Gliders and Riders: A Particle Swarm Selects for Coherent Space-Time Structures in Evolving Cellular Automata

Abstract

Cellular Automata (CA) which are capable of universal computation exhibit complex dynamics, and they generate gliders: coherent space-time structures that “move” information quanta through the CA lattice. The technique described here is able to evolve CA transition functions that generate glider-rich dynamics. Patternrecognition algorithms for detecting gliders can be used as a way to determine the relative fitness among a population of CA rules, for use in a genetic algorithm (GA). However, digital image-based techniques for this purpose can be computationally expensive.
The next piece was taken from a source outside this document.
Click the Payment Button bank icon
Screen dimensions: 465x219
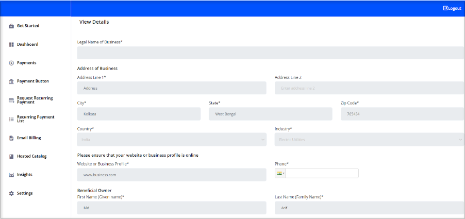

In contrast, this technique is inspired by particle swarm optimization: the particles guide evolution within a single, heterogeneous 2D CA lattice having unique, evolvable transitions rules at each site. The particles reward local areas which give them a “good ride”, by performing genetic operators on the CA’s transition functions while the CA is evolving. It is shown that the resulting dynamics converge numerically to the edge of chaos, using a measure of the lambda value. This technique is not only efficient in evolving glider-rich CA of great variety, but it also models a kind of symbiosis: the swarm and the CA dynamics engage in a mutual evolutionary dance. Using a swarm to evolve gliders places the search for universal CA into a new context. A proposal for detecting types of glider collisions, aided by swarm communication, is offered, which could be used as a tool to better understand emergent computation.